Even though it is the middle of June, a small percentage of growers are still planting soybeans, rice and cotton. Planting corn this late is associated with diminished yields, but corn expert Jason Kelley of the University of Arkansas Division of Agriculture said irrigation can counter the effects of a normal late summer.
Growers have struggled to get their equipment into the fields this spring.
"It's been a struggle. Having to deal with the cold, the rainfall, the wet soils — it really slowed things down this year," Kelley said.
Normally a wet spring will include a stretch of a week to 10 days in which growers can get their planting done.
"You hear 800,000 acres (of corn) and that seems like a lot. We can plant that in a week," Kelley said. "But it's hard to get that amount planted when you get a day here, a half day there. We couldn't get a string of seven or eight days in a row to get things done."
A year ago, producers in east Arkansas, where most of the state's row crops are grown, were harvesting corn in mid-July.
Farmers also caught a nice break last year. Since they planted early, growers missed the worst of a punishing drought in August and September.
Agricultural economist Scott Stiles of the University of Arkansas Division of Agriculture says even some rice is still going in the ground this late in June.
Some of the switch to rice is by corn growers who couldn't get their crops planted but some other growers decided to switch to rice because September futures contracts have been on a consistent rise for about a month.
Stiles said that corn prices could go up because about 5 percent of the nation's crop — close to 5 million acres — hasn't gone into the ground yet.
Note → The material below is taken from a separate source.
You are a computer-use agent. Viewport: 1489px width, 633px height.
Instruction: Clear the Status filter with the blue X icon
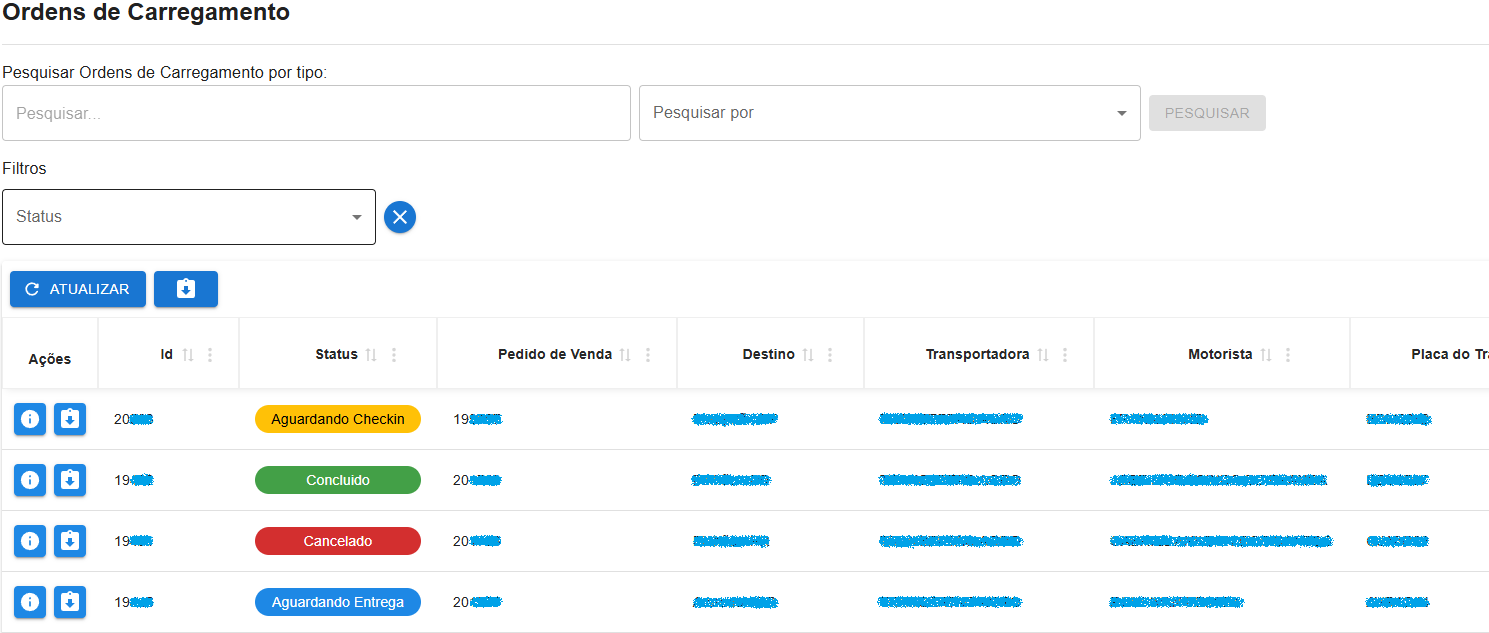400,217
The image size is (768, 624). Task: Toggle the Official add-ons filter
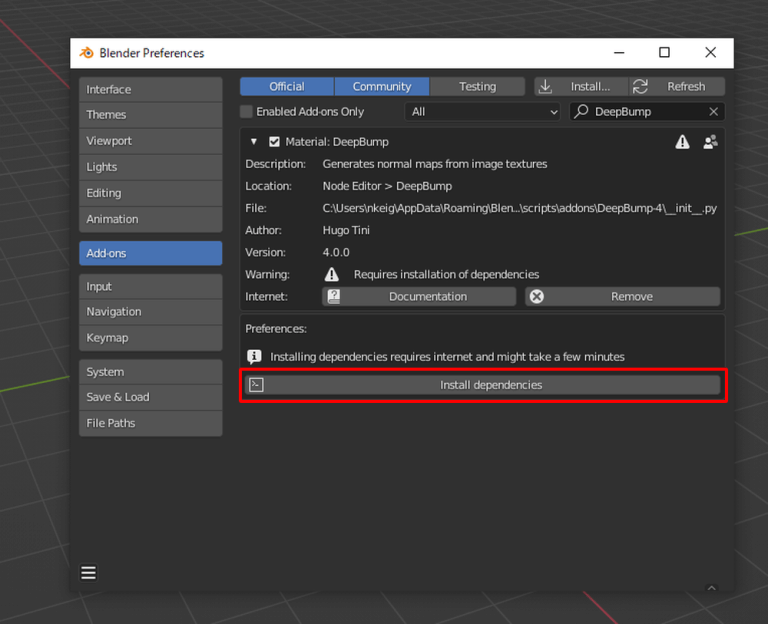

And parts of the Midwest have gotten a lot of rain.
Regardless, Arkansas is still making a very large shift from cotton to corn. Last year state growers planted 700,000 acres of corn and, in 2011, it was 560,000 acres.
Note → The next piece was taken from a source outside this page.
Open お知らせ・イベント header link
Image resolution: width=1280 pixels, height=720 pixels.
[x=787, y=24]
Arkansas producers haven't planted 1 million acres of corn since the post-World War II economy of the 1950s.
State growers planted 710 acres of winter wheat, which is now being harvested. Stiles said the crop appears to be above average, so far.
The U.S. Department of Agriculture in its March forecast projected 1.2 million acres of rice would be planted this year in Arkansas, down about 5 percent from a year ago. Some of that could be made up by growers changing their minds about planting other crops.
Arkansas produces about half of the nation's rice and it is the state's largest cash crop.
Growers are expected to have 3.3 million acres of soybeans planted, the state's largest crop geographically. That's about the same as last year.
Producers are planting only 270,000 acres of cotton, compared to 595,000 acres in 2012 and 680,000 acres in 2011.
The U.S. Drought Monitor shows almost all of Arkansas has passed out of the drought. Only a small area in parts of three counties in the state's southwest is in moderate drought, the least extreme categories of drought.